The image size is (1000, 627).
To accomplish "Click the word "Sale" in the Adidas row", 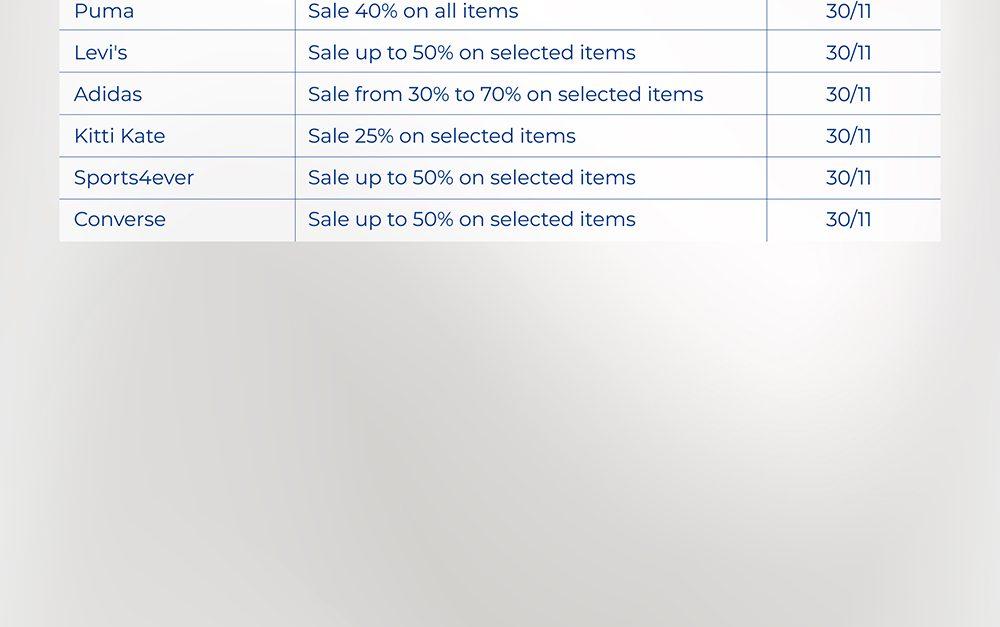I will coord(328,95).
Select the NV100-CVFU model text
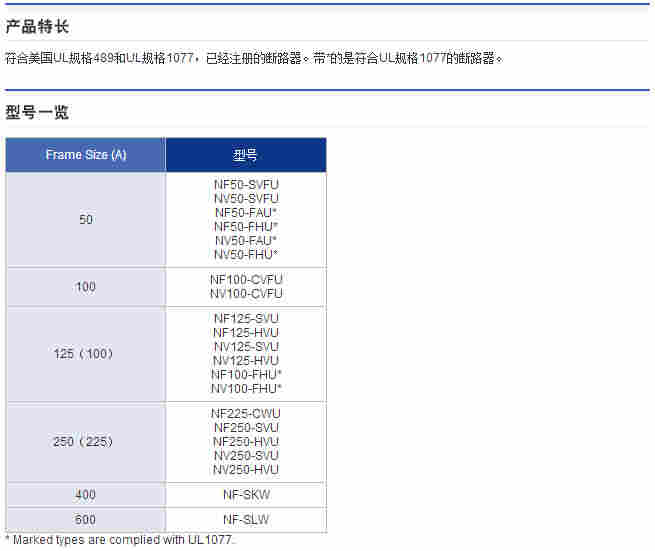 click(246, 294)
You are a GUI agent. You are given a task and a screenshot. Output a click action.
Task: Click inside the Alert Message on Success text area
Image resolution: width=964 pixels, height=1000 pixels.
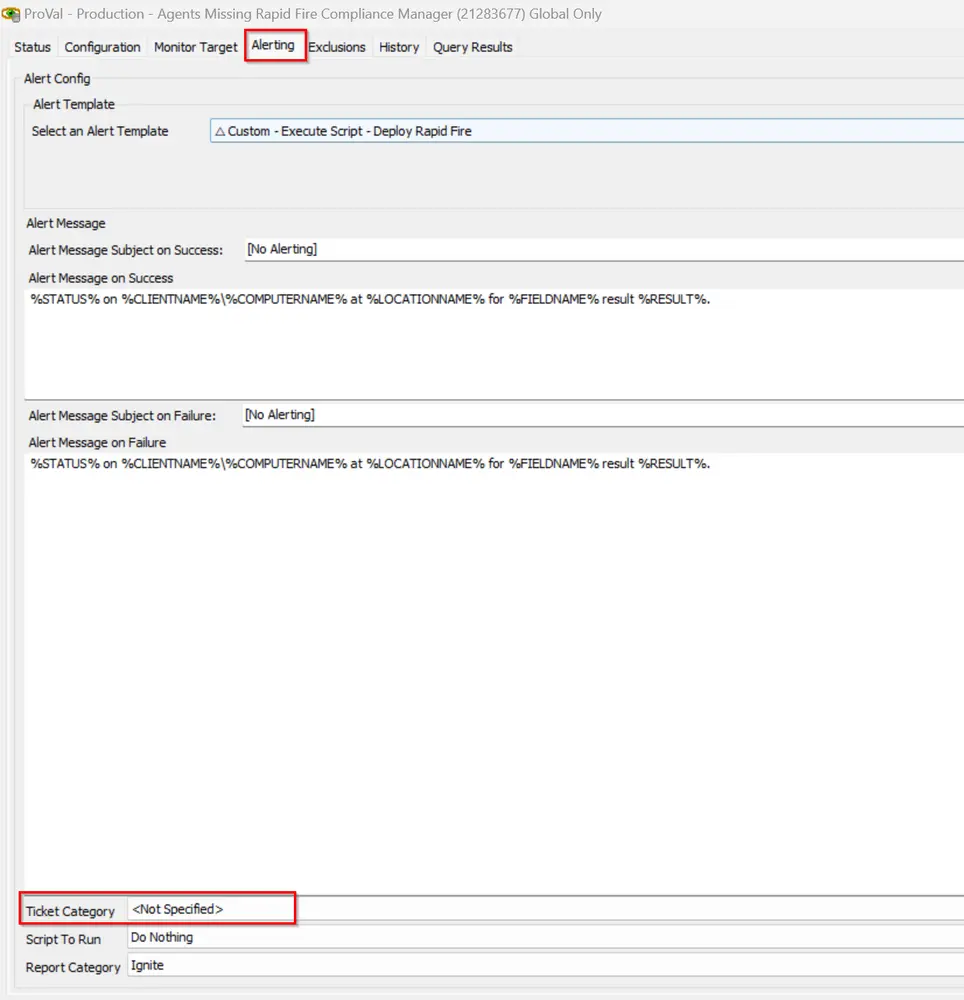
———
Only the lines from the one with "Select the NV100-CVFU model text" through the final line of the data should be written out, exactly and including both ends. Skip the pictures.

Select the NV100-CVFU model text
 click(246, 294)
You are a GUI agent. You are given a task and a screenshot. Output a click action.
Task: Click inside the Alert Message on Success text area
Image resolution: width=964 pixels, height=1000 pixels.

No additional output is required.